Now comes the question of movable goods taken out of conflict zones: the perennial problem of war loot. The Hague Convention of 1954 discussed last month ensures that countries prevent theft and pillage of cultural property during armed conflict, while a protocol to that convention prevents the export of such material, requiring other countries to seize unlawful exports and repatriate them at the end of hostilities.
Around 110 countries have signed this protocol, and many have specific laws to forbid the import or trade in material coming from war zones. These include important market countries like the UK, France and the Netherlands, and while the US has not signed the protocol, its cultural property laws do offer some protection against the illicit trade in such material. The problem is that the protocol is limited to situations of ‘occupation’ and therefore the arguably greater risk of looting in the chaos of war beyond formal occupation is left unaddressed.

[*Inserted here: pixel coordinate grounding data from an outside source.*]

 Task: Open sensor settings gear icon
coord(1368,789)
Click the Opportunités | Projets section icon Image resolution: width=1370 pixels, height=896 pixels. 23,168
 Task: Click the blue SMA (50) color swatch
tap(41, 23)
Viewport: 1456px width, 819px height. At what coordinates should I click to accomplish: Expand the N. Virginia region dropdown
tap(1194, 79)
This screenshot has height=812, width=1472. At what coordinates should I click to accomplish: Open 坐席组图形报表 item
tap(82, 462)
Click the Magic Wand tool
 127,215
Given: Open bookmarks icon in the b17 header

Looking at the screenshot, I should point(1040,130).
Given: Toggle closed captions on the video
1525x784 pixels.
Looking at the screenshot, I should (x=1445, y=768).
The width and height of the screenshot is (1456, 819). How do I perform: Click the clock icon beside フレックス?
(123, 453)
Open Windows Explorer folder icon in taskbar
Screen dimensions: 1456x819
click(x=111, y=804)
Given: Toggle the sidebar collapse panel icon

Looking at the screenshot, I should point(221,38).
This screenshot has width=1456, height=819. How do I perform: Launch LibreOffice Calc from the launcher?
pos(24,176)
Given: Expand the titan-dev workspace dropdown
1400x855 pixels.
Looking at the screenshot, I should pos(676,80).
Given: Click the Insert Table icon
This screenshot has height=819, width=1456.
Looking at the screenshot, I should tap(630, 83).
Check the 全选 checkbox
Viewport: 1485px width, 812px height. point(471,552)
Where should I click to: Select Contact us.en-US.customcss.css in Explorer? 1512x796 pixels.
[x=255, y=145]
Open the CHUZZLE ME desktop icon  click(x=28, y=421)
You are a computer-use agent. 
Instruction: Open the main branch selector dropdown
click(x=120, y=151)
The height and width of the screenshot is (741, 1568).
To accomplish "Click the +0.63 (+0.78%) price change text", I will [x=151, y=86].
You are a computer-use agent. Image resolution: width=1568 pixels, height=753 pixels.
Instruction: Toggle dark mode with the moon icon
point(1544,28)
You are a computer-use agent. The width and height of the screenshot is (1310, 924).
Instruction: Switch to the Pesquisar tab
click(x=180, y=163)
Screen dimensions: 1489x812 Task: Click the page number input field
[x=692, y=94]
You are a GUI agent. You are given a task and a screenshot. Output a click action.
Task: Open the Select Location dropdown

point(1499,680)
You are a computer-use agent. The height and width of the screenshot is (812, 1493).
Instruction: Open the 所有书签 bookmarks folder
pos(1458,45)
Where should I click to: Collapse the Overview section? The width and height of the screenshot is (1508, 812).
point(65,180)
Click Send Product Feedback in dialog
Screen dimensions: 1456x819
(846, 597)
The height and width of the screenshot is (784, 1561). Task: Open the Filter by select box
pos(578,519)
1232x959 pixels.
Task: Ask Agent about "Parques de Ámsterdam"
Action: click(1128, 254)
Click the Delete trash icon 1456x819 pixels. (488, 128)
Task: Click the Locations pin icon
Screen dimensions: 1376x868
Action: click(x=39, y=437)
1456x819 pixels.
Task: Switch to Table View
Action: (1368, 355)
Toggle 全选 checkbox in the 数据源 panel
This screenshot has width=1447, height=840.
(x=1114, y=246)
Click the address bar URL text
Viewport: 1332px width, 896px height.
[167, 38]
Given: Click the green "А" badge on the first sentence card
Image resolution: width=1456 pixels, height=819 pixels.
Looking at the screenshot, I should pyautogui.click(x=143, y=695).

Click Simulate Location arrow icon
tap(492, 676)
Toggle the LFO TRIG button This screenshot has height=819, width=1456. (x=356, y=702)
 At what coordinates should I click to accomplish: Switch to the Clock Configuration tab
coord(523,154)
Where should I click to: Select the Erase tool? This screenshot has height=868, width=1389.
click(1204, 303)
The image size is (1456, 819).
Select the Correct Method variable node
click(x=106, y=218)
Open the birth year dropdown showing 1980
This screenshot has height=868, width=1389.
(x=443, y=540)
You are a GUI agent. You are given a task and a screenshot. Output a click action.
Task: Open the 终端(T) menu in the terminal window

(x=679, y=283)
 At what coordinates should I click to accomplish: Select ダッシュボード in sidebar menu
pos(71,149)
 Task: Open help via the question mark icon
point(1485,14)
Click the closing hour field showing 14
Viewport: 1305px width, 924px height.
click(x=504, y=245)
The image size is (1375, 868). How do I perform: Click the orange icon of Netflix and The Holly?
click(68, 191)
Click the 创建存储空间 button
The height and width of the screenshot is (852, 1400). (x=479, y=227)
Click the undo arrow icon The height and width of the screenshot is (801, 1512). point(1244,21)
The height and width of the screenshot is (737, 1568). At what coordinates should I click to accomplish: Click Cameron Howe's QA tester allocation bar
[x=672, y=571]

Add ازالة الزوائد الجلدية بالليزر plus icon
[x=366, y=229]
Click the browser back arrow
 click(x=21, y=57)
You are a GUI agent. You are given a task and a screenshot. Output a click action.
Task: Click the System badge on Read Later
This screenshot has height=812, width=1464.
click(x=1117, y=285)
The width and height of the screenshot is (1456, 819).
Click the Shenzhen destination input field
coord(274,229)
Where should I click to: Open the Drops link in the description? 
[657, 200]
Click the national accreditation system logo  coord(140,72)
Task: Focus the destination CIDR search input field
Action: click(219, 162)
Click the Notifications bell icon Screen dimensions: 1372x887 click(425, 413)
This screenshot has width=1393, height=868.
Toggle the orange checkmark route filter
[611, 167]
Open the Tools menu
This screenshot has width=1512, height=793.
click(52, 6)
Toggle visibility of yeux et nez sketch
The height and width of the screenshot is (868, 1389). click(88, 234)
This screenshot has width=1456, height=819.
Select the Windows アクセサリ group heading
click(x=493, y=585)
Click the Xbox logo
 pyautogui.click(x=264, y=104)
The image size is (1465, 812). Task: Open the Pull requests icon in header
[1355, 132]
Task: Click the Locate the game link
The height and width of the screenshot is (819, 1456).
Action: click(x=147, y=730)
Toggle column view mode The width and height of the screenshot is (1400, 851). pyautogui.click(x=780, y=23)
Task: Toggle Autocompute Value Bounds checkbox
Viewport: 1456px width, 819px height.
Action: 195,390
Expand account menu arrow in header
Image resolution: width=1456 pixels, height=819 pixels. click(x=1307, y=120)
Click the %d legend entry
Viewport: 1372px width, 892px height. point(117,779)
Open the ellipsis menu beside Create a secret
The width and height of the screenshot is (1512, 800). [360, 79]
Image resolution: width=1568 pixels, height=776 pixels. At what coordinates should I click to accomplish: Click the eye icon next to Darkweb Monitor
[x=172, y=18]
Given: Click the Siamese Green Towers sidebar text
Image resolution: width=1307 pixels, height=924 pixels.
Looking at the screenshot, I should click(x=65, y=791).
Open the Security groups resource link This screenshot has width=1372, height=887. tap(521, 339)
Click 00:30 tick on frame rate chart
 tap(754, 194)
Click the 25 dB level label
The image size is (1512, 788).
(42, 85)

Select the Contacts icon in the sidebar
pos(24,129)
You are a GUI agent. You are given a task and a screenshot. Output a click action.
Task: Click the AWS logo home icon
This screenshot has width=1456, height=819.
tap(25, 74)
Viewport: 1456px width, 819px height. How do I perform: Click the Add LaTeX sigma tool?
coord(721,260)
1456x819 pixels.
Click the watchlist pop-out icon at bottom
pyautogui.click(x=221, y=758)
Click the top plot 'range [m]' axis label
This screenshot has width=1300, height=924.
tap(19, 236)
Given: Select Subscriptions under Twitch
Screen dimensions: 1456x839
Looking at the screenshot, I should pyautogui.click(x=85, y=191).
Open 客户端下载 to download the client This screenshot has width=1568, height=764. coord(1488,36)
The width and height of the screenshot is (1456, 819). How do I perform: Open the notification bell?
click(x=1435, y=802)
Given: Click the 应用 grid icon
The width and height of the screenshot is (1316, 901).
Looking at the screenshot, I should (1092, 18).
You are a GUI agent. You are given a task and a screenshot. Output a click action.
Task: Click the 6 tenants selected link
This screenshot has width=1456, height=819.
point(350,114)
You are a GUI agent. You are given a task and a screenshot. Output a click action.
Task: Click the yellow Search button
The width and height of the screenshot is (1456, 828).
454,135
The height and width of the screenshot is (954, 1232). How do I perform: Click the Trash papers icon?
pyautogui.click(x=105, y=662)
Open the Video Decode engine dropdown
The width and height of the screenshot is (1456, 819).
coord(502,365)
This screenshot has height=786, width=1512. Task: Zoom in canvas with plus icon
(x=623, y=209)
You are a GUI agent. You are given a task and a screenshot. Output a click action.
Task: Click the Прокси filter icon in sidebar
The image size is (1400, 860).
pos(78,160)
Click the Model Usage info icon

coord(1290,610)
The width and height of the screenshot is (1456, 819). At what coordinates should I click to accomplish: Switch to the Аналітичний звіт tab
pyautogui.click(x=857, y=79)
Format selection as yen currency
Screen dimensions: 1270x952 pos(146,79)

UN Security Council Resolutions require specific restrictions for unlawfully removed cultural property from Iraq and Syria, due to past wars there. Unfortunately, no consensus was found for similar resolutions specific to cultural property from Afghanistan, Libya, Ukraine, Lebanon, Yemen, Sudan… and now Iran.
The legal status of art during war
Experts usually say there is a delay of several years between conflict in a country and looted objects from that country entering the art market—and most often on the “grey” market, which sits between the black market and the legitimate market: online sales via closed networks, for example. The delay is due to the many hands through which such objects often transit, as well as a cynical recognition on the part of unscrupulous actors that vigilance and public awareness regarding armed conflicts will often drop over time.
For all the naysaying about EU Regulation 2019/880 on importing cultural goods—and I have joined the chorus on occasion—it does at least provide checkpoints and a general prohibition on introducing goods removed unlawfully from their place of origin to the EU. The initial purpose of the regulation was entirely noble: to stop terrorist financing that involved the sale of antiquities from conflict zones, a direct response to the nefarious activities of Isis in Iraq and Syria. But as is often the case, the law morphed into something bigger and altogether quite different, extending its scope well beyond conflict antiquities.
The EU regulation is nevertheless here to stay, so we better get used to it. We can also applaud the fact that cultural goods coming from war zones are now formally restricted from entering the EU art market. This aligns with the original goal of the regulation. Had the EU stuck to this original mission, the regulation might have had a warmer reception from the market.
Beyond legal regulations, and regardless of the country, due diligence today requires that anyone trading in or buying artefacts be alert to the risk of acquiring conflict goods. The Art Loss Register can be checked in case the goods have been registered as stolen from a museum or private residence. For freshly excavated antiquities, it’s harder to know, but Icom has published more than 20 Red Lists covering countries and regions that have been prone to looting, including several afflicted by wars—though nothing yet on Iran.
These days, there is no excuse for avoiding the moral obligation to check provenance, even if the legal obligation is not always what it should be.